OBJECTIVE:
Please write out the listing below exactly as it appears, leaving out the pictures.

[BEGIN STORED ROWS]

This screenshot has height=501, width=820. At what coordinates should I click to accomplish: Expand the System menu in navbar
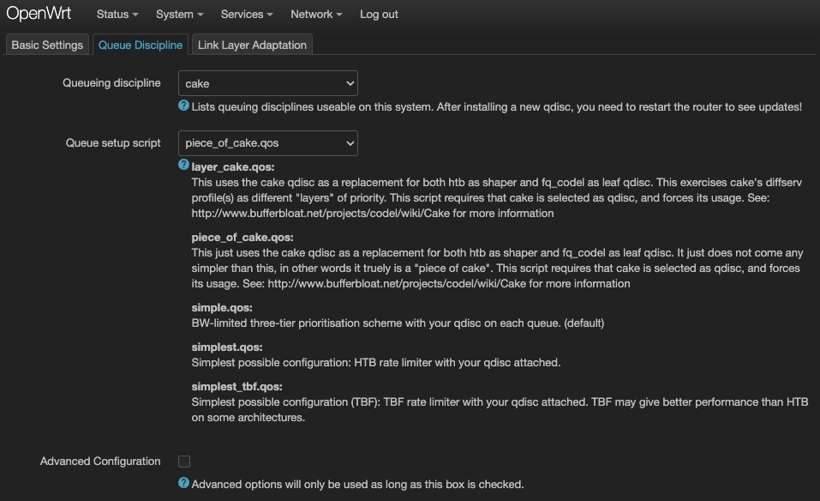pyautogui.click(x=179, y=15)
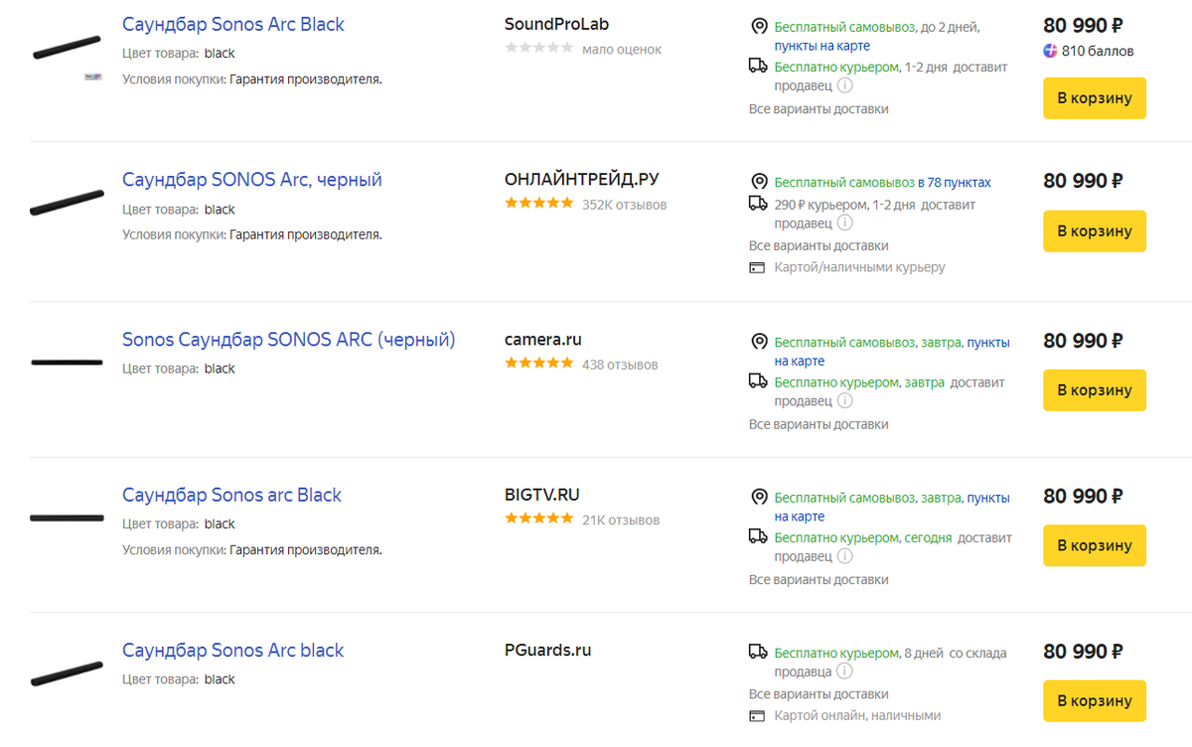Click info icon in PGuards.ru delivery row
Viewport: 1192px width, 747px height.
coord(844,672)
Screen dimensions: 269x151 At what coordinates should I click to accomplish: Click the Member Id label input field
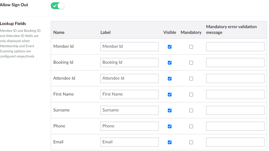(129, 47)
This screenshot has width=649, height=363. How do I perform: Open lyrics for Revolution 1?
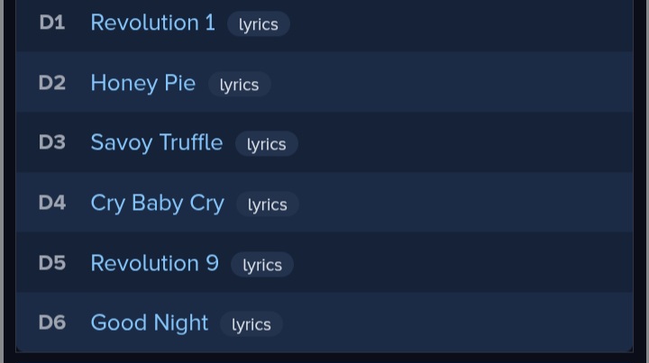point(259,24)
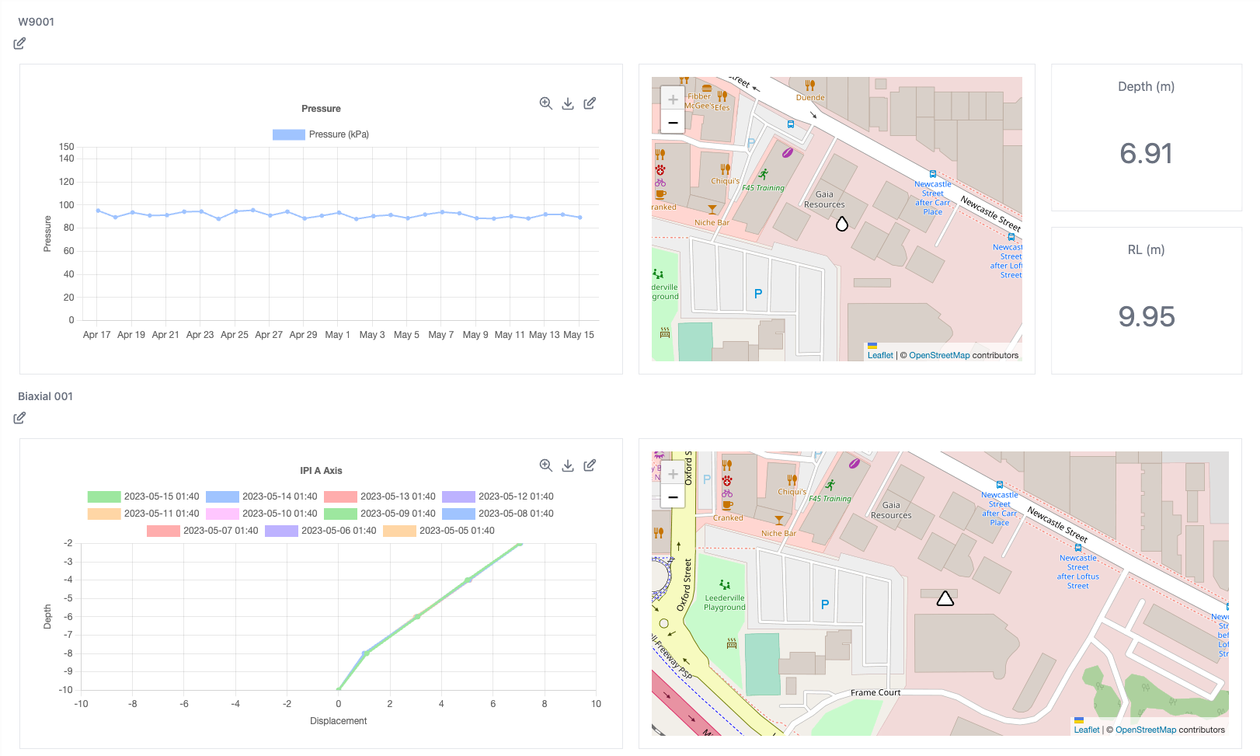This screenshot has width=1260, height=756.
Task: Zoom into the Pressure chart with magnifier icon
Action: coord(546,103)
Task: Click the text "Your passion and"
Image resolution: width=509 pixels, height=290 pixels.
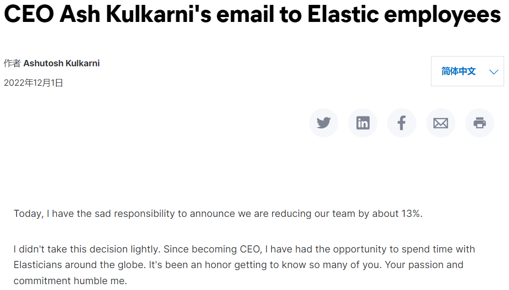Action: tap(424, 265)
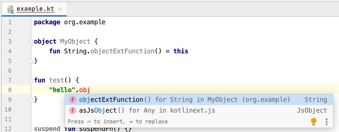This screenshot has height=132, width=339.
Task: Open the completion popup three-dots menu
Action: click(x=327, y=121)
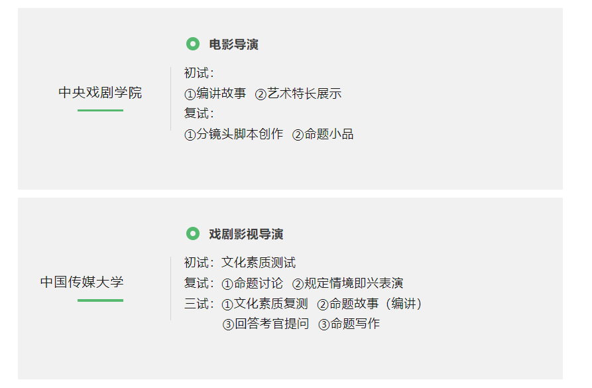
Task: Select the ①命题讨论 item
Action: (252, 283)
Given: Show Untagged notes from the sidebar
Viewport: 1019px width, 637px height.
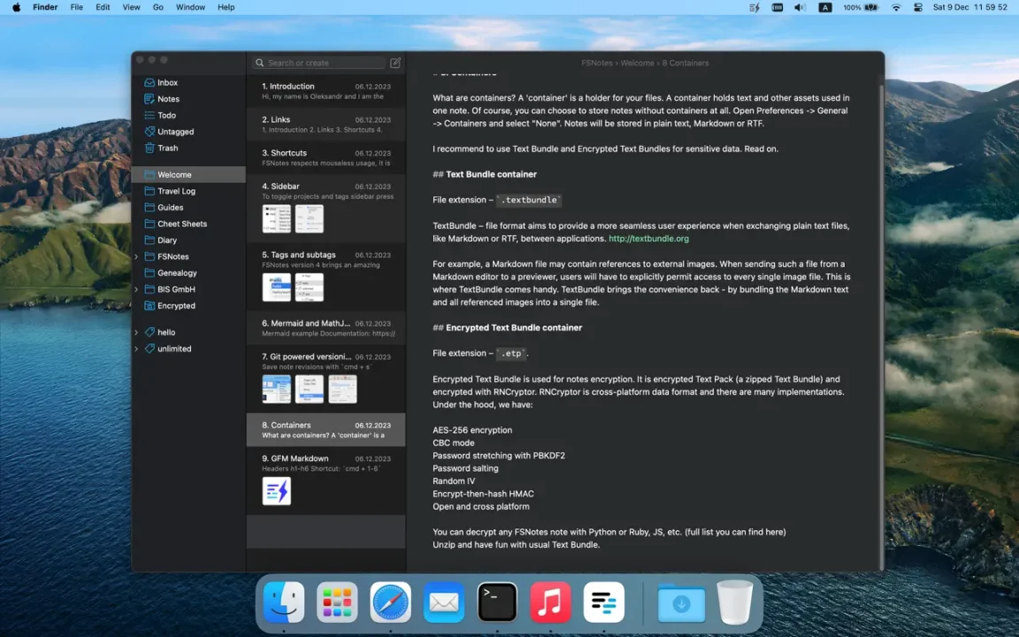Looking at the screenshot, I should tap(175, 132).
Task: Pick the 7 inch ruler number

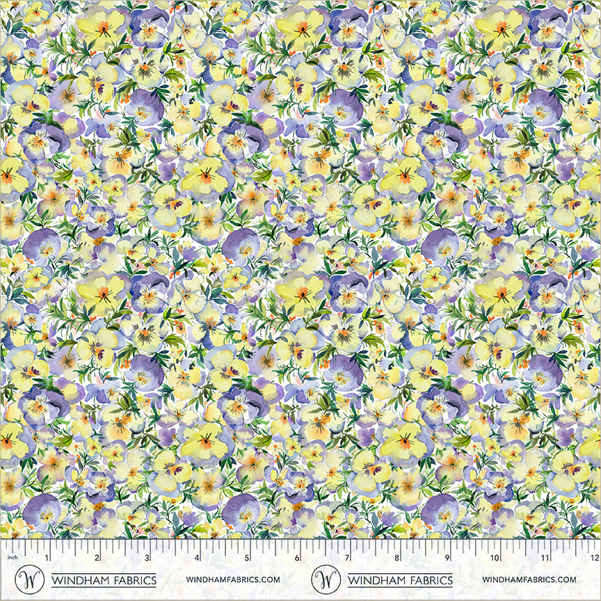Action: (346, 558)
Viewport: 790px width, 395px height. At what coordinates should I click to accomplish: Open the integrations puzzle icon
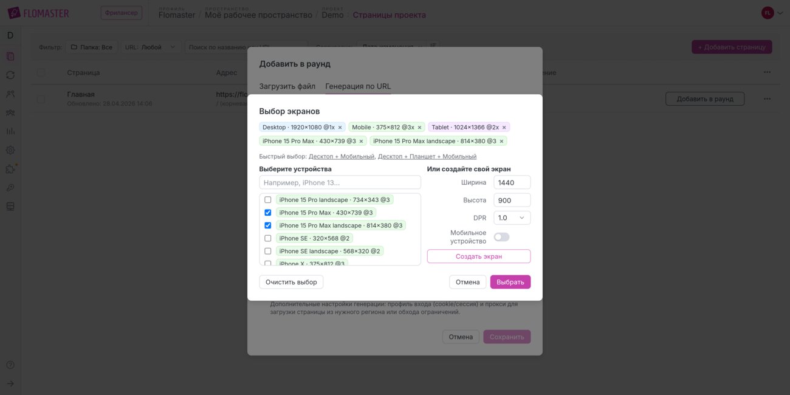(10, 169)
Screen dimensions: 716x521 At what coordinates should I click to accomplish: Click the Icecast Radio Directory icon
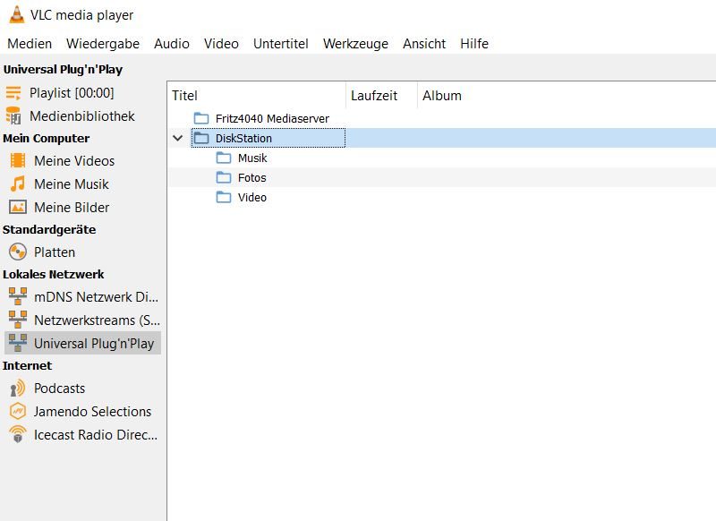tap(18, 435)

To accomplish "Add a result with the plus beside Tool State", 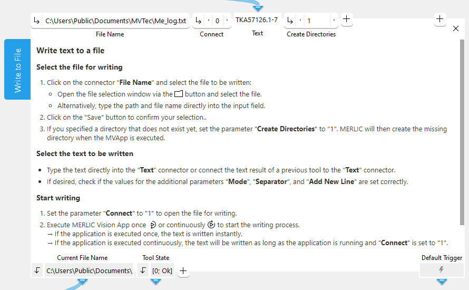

[END STORED ROWS]

EXPECTED ANSWER:
This screenshot has height=501, width=820. At what coordinates should I click to accomplish: Expand the System menu in navbar
pyautogui.click(x=179, y=15)
Click info icon in PGuards.ru delivery row
Viewport: 1192px width, 747px height.
coord(844,672)
Screen dimensions: 269x151 At what coordinates should I click to accomplish: Click the Member Id label input field
(129, 47)
This screenshot has width=649, height=363. How do I perform: Open lyrics for Revolution 1?
point(259,24)
This screenshot has width=1260, height=756.
Task: Zoom into the Pressure chart with magnifier icon
Action: coord(546,103)
Task: Click the text "Your passion and"
Image resolution: width=509 pixels, height=290 pixels.
Action: tap(424, 265)
This screenshot has height=132, width=339.
Task: Open the completion popup three-dots menu
Action: click(x=327, y=121)
Task: Select the ①命题讨论 item
Action: (252, 283)
Given: Show Untagged notes from the sidebar
Viewport: 1019px width, 637px height.
Looking at the screenshot, I should tap(175, 132).
Task: Pick the 7 inch ruler number

Action: (346, 558)
Viewport: 790px width, 395px height. At what coordinates should I click to accomplish: Open the integrations puzzle icon
(10, 169)
Screen dimensions: 716x521 At what coordinates should I click to accomplish: Click the Icecast Radio Directory icon
tap(18, 435)

To accomplish "Add a result with the plus beside Tool State", 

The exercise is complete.